Task data =>
-*-

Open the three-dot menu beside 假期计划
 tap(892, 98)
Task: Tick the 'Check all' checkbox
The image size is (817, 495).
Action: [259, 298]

-*-

What is needed is an exact transcription of every entry above.

Open the three-dot menu beside 假期计划
 tap(892, 98)
Task: Tick the 'Check all' checkbox
The image size is (817, 495).
Action: [259, 298]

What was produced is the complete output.